Nothing is calculated to agitate health economists more than the perception that what you do is somehow inexact, or “soft”. Yet no matter how precise and rigorous the recommendations you make to decision-makers in the pharmaceutical industry, there’s a lingering perception that they’re designed to justify financial preconceptions. So even if your science is not an inexact one, it is one whose findings can be used inexactly. The issue therefore becomes not only what evidence you present – but how you present it.
And today, with closer scrutiny not only of a drug’s efficacy but of its competitive value, healthcare resource allocation decisions must be evidence-based, transparent, credible, and legitimate. But, says Dr Marc Berger, Vice President of Human Health at Merck, rigorous review of evidence, assessment of its quality, and delivery of a useful report is still an evolving skill for many decision makers. Moreover, he says, the most common problem facing decision-makers is lack of high quality evidence.
A report from the Canadian Health Services Research Foundation in May 2005 describes three types of evidence: core scientific evidence, which is close to the truth and replicable; colloquial evidence based largely on case studies and anecdote; and “social science” evidence (including cost-effectiveness analysis (CEA)), which has elements of the first two, plus some opinions thrown in for good measure. These need to be separately considered and made more explicit if they are to appropriately inform healthcare decisions. Certainly, they must be presented clearly and unequivocally.

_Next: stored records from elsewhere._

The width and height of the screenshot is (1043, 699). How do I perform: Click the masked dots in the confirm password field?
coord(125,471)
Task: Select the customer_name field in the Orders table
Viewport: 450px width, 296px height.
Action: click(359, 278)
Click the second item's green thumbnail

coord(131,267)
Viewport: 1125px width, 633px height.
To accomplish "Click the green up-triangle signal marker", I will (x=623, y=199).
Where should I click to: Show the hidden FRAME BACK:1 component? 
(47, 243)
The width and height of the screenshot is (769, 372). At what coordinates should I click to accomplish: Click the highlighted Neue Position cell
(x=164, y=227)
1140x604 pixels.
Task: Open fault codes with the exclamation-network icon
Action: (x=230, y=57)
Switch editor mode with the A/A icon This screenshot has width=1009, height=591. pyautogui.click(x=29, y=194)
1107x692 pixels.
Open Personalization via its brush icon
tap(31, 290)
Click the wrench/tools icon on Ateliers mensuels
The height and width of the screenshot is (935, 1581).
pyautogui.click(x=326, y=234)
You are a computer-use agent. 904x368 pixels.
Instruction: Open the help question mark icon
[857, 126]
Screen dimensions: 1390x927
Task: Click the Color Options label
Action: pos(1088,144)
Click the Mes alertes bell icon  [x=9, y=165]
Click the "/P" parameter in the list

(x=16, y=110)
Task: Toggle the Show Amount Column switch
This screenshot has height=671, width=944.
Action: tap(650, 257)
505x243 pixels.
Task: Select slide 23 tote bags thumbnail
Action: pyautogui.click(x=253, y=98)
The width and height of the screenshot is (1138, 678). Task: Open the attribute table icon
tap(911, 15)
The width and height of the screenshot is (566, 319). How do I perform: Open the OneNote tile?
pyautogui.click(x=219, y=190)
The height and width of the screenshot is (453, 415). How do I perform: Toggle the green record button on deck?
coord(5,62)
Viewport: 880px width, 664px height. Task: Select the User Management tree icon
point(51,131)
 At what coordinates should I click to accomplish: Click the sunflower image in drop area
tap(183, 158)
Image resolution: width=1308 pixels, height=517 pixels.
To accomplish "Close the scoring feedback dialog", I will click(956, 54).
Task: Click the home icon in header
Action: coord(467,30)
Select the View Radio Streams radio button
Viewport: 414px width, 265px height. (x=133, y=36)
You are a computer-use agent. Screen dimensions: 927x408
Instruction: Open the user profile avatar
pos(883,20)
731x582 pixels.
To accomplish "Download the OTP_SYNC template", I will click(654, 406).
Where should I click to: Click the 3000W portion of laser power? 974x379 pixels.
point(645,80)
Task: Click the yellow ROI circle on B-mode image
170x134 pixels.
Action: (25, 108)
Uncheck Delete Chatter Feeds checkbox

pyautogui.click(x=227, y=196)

Dr Kenneth Smith, assistant professor of health policy at Jefferson Medical College , has some straightforward advice about all this for his fellow professionals: “They should assert themselves as scientists with expertise in human behaviour,” he says, “and not be afraid to challenge conventional wisdom.” Moreover, he adds, “economic research should drive marketing; not vice versa.” This argues for bringing economic research much earlier in the drug development process. He sees a need for rigorous application of theory. “Communicating the implications of that – including its nuances– makes health economists better placed to push for better data – which means better evidence,” he says.
In the final analysis though, there will always be a barrier to definitive evidence and consistent and unambiguous policy decisions because of the conflicting priorities of different stakeholders and the different interests within a pluralistic society. The role of experts charged with summarising the evidence is to lower that barrier through clearly defining the types of evidence available, their strengths and limitations, and what assumptions must be applied to make sense of what may not always be totally compelling evidence.